Digital television was one of former communications minister Roy Padayachie's priorities during his short tenure. However, several key dates have been pushed out, and SA is now set to launch digital broadcasting in September, and not in April as initially intended.
Until key issues such as standards and set-top box controls are sorted out, manufacturers cannot make set-top boxes. The decoders are vital for about 10 million households to continue receiving signal when the country turns off the old analogue broadcast at the end of 2013.
Altech UEC MD Rodger Warren explains that it will take nine months from when outstanding issues are sorted out to get decoders onto retailers' shelves. He says the most important aspect is the standard, which has yet to be released.
Warren says the standard was set to be issued in September, but this date was moved to October, then November, and is now only likely to happen next month. However, UEC will close down for the traditional break from mid-December.
Clouding the standards issue is the ongoing debate about set-top box controls. The encryption tool, intended to stop local boxes from being illicitly shipped across SA's borders, was meant to be dealt with by broadcasters.
In September, the communications department weighed in and said it wanted to handle the issue, arguing that leaving controls up to incumbent broadcasters could cut new entrants out of the picture. This issue has yet to be resolved and is holding up the promulgation of standards, explains Warren.
Warren says there has been much work in the background, but manufacturers are not being kept in the loop and there is no active engagement with the industry. Digital migration was meant to act as a catalyst to spur on SA's flagging manufacturing sector and aid emerging companies.
Manufacturers need finality within the next few weeks, otherwise meeting the September turn on date will be challenging, notes Warren. He says digital migration has gone “very quiet”.
Altech will be as ready as it can be, given the lack of final specifications, adds Warren.
Lagging behind
SA also does not have digital television regulations, after the Independent Communications Authority of SA (ICASA) repealed the previous stipulations last month. The regulations have been replaced with a draft document, which was open to public comment until 10 November.
The authority explained that SA's decision to migrate using DVB-T2, and not its forerunner, means that spectrum will be more efficiently used and it is necessary to “assess the implications of this increase on the allocation of capacity”.
Spokesman Paseka Maleka says ICASA is reviewing the written submissions and will hold public hearings in early December. “However, we cannot say for sure when the regulations will be finalised, because we are awaiting the finalisation of the broadcasting digital migration policy by the Department of Communications.”
The authority's target is the end of the year and there is still time to meet the April deadline, adds Maleka.
Yet, according to Treasury's mid-term estimates of national expenditure, none of SA's population had been covered with the DVB-T2 signal by the end of September.
After Padayachie announced in January that SA would migrate using DVB-T2, Sentech has needed to refit its transmitters.
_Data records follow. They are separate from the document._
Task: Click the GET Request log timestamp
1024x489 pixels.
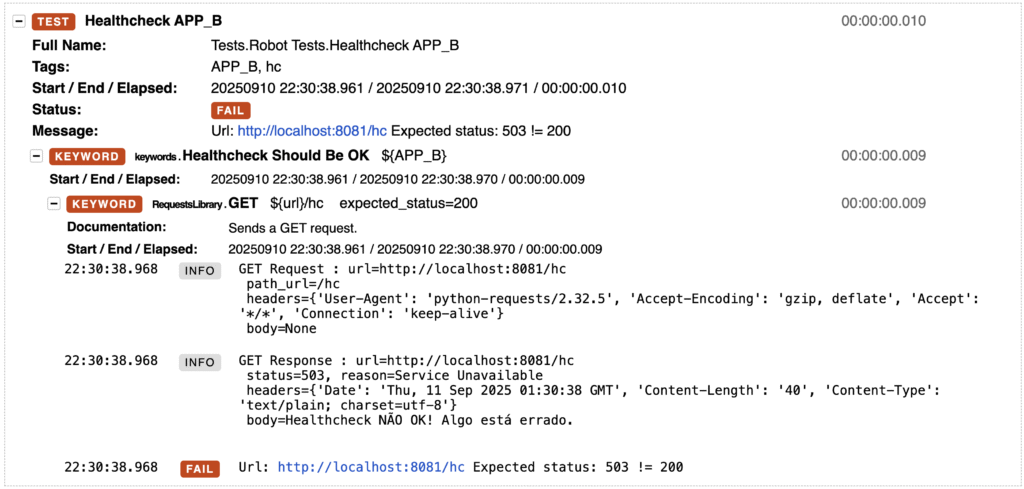Action: pyautogui.click(x=111, y=269)
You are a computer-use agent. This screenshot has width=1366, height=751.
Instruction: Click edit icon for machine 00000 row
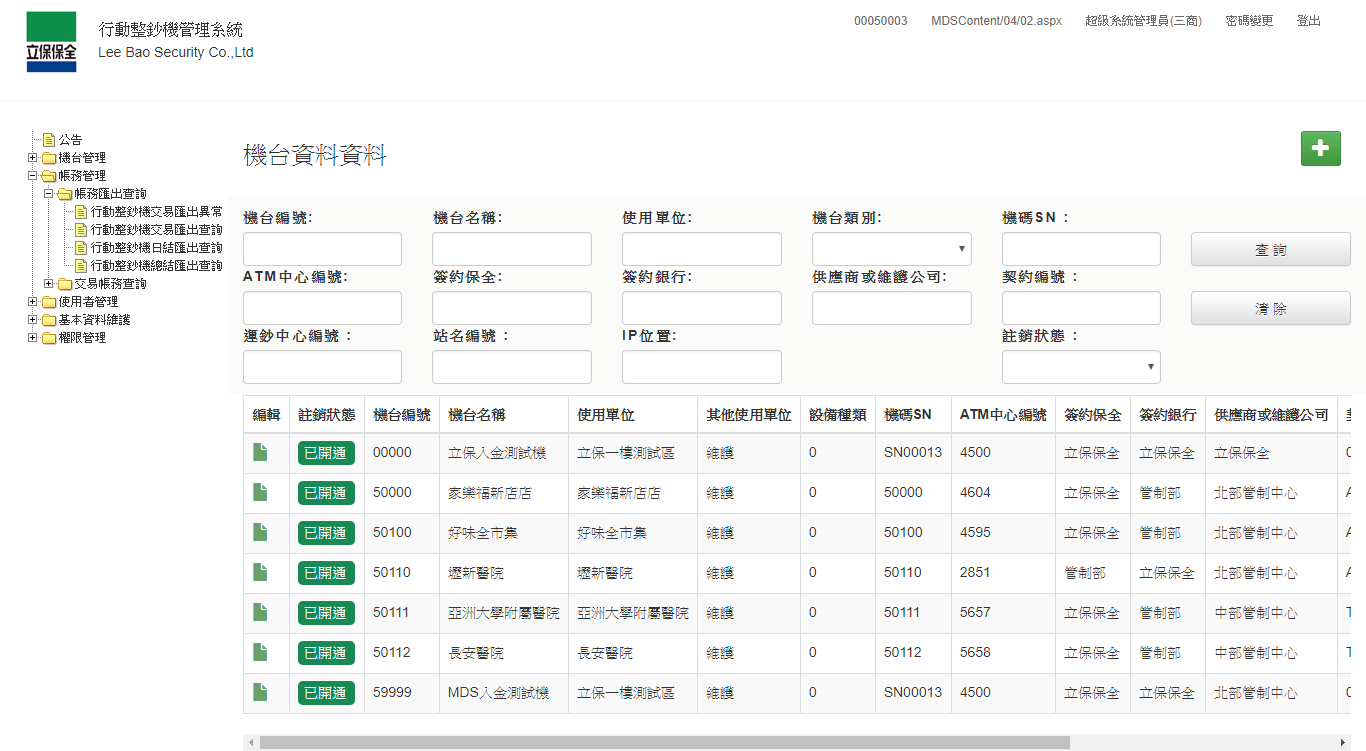tap(260, 452)
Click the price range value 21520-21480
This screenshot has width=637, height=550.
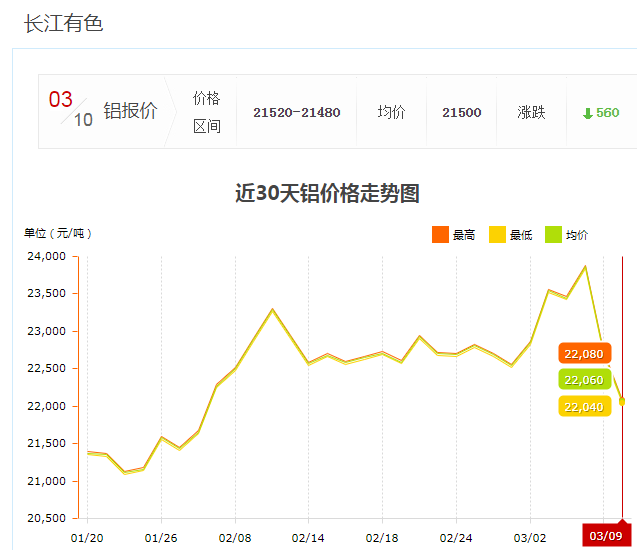tap(296, 113)
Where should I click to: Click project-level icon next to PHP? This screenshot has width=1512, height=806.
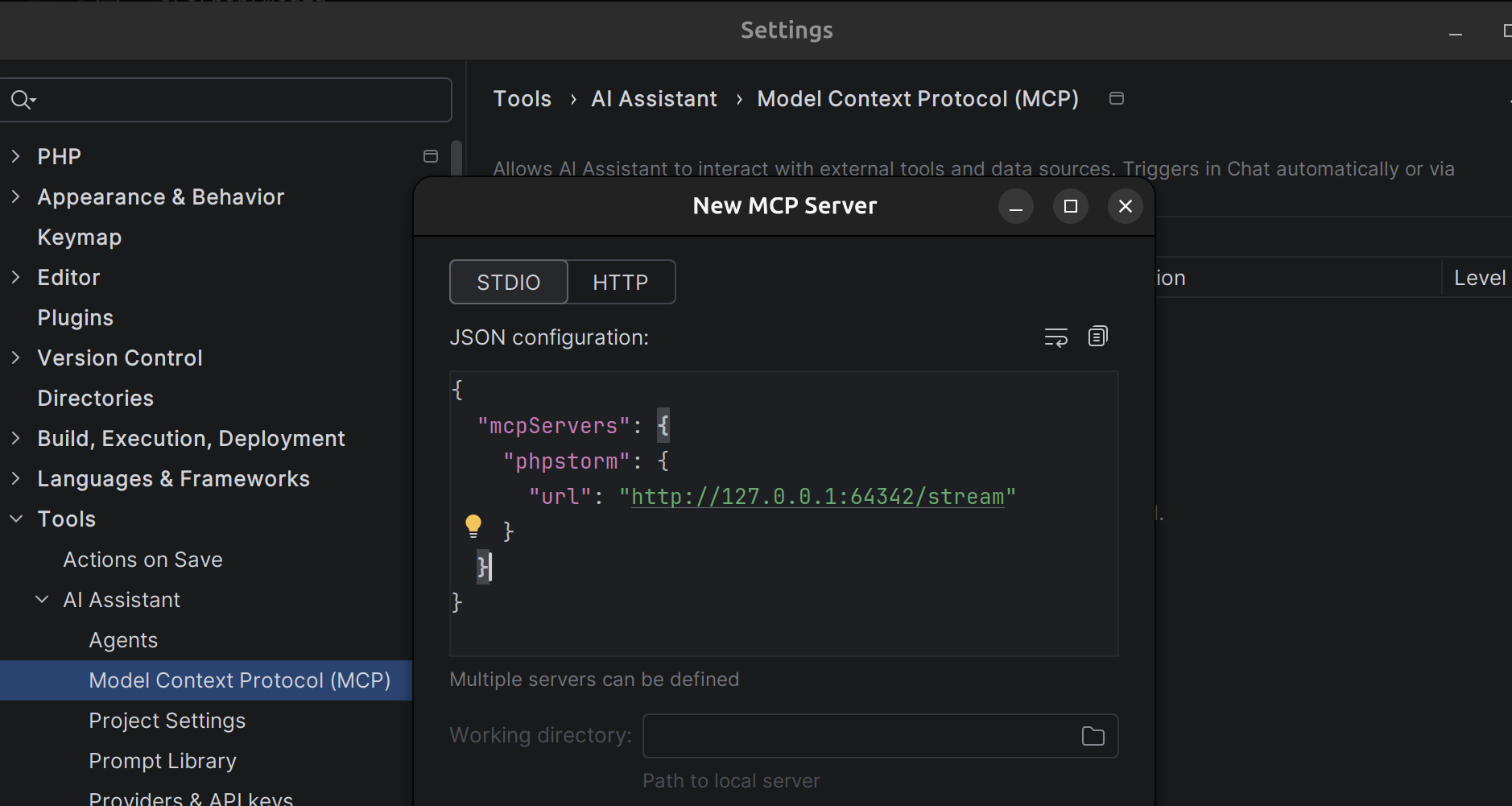tap(431, 156)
The target is 80% population coverage by the end of March next year, just before the “soft” launch.
Spokesperson Nthabeleng Mokitimi says the state signal provider had covered 60% of the population with DVB-T, which was endorsed by Cabinet in 2006, before the more efficient DVB-T2 was decided upon.
Mokitimi says these sites are being converted to DVB-T2 and this process will be wrapped up by the end of next March “to provide a fully operational DTT network in support of the official launch in the country”.
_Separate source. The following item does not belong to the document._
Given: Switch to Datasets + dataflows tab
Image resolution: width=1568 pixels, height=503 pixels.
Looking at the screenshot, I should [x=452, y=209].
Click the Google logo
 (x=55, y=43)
A trial network is running, covering a third of SA's population, in Johannesburg, Durban and Pretoria. “Sentech is on track to ensure that affected broadcasters migrate from analogue to digital television within the government set timelines,” notes Mokitimi.
Sentech has already spent R500 million on gearing up, and will spend another R900 million, says Mokitimi.
ITWeb has unsuccessfully attempted to gain clarity on the issue from the communications department for more than a week.